Deploying using Terraform (ver. 0.12.x)

1. Copy deploy/example_env to a new directory according to the established naming conventions. Example: deploy/development.

2. Upload Encrypted session file to the AWS Secrets Manager (If required).
   Example:

aws secretsmanager create-secret --name op-scim-dev/scimsession --secret-binary file:///path/to/scimsession --region <aws_region>
aws secretsmanager describe-secret --secret-id op-scim/scimsession --region <aws_region>

Custom KMS key can be specified by --kms-key-id <kms_key_arn>, in this case make sure deployed instances have access to that key, otherwise skip this option. If you don't specify key, then Secrets Manager defaults to using the AWS account's default CMK (the one named aws/secretsmanager).

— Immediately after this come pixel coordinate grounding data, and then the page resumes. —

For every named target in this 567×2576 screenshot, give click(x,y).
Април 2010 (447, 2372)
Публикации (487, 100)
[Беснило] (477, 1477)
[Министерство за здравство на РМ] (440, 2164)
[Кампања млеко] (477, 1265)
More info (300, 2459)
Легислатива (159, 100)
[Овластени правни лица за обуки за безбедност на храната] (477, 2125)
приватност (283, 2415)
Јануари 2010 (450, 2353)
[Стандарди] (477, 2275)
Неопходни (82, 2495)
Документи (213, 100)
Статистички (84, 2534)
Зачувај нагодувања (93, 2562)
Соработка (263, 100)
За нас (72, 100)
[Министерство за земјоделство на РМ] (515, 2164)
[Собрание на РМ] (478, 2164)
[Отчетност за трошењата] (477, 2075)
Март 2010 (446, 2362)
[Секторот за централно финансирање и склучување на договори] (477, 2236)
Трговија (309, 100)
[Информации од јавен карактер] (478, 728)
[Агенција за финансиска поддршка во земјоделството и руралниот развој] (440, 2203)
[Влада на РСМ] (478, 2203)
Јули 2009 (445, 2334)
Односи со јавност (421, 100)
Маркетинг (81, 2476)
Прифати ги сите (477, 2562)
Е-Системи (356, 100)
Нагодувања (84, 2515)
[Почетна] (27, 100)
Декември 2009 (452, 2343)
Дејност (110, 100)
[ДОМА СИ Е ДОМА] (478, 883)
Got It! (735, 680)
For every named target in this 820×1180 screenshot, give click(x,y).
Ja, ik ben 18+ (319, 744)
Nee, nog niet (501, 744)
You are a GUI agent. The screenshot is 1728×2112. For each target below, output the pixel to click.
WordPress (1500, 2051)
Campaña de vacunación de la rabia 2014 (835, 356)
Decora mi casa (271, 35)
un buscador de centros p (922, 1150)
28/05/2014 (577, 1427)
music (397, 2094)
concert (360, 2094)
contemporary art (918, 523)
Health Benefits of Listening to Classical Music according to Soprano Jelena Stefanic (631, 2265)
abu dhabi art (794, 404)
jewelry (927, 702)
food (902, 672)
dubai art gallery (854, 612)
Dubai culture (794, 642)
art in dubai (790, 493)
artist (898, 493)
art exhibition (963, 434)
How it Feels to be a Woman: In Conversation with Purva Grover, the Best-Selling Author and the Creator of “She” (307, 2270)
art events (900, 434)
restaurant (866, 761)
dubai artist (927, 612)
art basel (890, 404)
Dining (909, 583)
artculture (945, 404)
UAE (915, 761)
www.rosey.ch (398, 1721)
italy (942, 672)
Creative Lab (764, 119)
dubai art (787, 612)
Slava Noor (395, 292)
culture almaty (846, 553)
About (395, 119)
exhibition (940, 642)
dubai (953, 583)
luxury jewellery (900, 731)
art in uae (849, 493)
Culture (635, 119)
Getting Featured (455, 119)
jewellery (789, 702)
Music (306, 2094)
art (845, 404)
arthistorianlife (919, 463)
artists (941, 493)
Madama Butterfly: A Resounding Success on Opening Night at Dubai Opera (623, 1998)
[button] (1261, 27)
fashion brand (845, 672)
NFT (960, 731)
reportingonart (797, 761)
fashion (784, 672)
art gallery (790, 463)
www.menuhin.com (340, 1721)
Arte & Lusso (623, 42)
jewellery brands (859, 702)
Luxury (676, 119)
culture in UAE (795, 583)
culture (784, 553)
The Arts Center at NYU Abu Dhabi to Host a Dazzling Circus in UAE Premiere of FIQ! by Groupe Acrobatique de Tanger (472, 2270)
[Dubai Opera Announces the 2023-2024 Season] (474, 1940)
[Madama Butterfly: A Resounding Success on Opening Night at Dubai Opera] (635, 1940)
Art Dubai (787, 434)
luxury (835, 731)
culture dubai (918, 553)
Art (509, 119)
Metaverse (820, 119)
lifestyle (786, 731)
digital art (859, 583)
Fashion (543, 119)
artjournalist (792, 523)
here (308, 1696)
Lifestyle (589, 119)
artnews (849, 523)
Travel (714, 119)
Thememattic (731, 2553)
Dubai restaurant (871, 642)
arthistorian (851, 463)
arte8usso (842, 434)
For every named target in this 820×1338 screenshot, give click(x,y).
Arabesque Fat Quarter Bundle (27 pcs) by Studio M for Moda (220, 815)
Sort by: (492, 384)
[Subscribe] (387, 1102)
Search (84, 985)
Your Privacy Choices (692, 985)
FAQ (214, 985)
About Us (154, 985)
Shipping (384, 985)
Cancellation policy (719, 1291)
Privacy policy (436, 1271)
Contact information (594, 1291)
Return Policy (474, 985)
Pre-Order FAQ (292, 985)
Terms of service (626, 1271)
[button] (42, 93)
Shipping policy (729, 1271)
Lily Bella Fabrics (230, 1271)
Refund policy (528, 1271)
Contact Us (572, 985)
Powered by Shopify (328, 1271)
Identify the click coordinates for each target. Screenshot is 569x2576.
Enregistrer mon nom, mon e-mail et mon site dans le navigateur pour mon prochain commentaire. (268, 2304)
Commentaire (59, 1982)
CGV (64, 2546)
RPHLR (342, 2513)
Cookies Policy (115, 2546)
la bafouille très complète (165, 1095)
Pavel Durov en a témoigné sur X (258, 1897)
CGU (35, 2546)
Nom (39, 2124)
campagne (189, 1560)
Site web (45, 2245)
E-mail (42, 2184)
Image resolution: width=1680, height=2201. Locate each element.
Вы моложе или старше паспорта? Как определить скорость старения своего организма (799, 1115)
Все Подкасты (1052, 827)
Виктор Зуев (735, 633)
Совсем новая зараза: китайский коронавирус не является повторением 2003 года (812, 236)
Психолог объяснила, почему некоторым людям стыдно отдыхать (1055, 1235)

3. Adjust variables.tf, main.tf and providers.tf as required.

4. Use your favorite terraform commands to deploy, verify, and troubleshoot it.

  terraform init
  terraform plan -out=/tmp/op-scim.plan
  # verify plan output
  terraform apply /tmp/op-scim.plan

5. Update/Create OP-SCIM endpoint configuration in Azure AD or Okta (IdP) using ALB URL as the endpoint and generated Bearer Token.

6. Application logs are available with the service start up. All logs go to syslog (AWS EC2 instance OS). You may consider configuring a "bastion" host or AWS System Manager or assign Public IP address to your instance, in order to be able to login to the deployed EC2 instance to view system logs.

Deprovision (destroying) and Re-deploying

Infrastructure is immutable. Instances do not accumulate changes and can be redeployed or replaced with the new ones.

terraform destroy (if target is not specified) deletes all but op-scim session file in Secrets Manager (deployed separately).